Données à traiter:

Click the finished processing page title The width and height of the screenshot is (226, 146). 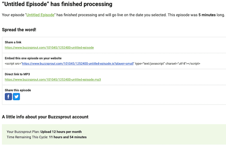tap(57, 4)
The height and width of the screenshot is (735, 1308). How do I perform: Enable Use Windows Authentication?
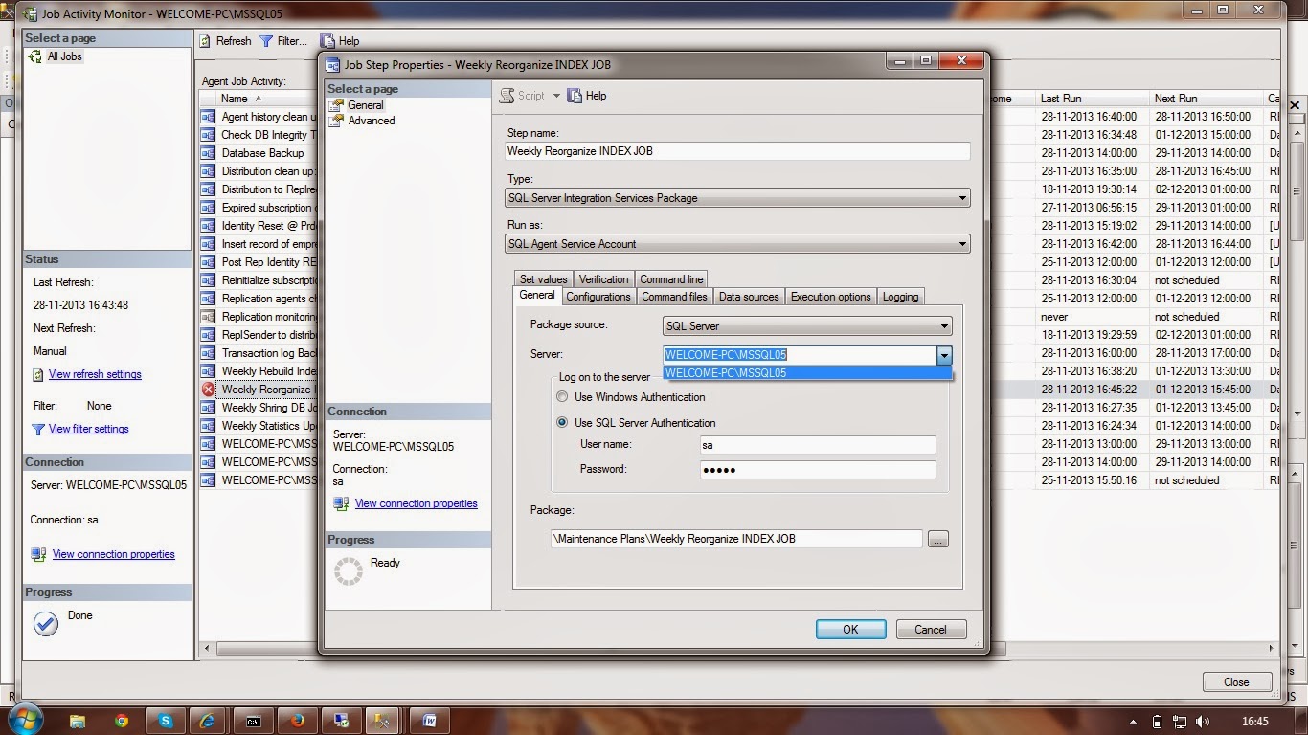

...

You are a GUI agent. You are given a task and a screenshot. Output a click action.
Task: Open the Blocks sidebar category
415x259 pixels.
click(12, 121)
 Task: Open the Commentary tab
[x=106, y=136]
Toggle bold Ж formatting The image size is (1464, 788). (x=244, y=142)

Consigne: Présentez sous forme de tableau Markdown les lignes qui vont de celle contenant « Task: Open the Commentary tab » jusqu'à celle contenant « Toggle bold Ж », bornes comprises, sans les lignes vides. Utilisez, s'il vous plaît, une colonne « n° » pour le numéro de rang et une colonne « Ligne » pour le texte.

Corrigé:
| n° | Ligne |
|---|---|
| 1 |  Task: Open the Commentary tab |
| 2 | [x=106, y=136] |
| 3 | Toggle bold Ж formatting The image size is (1464, 788). (x=244, y=142) |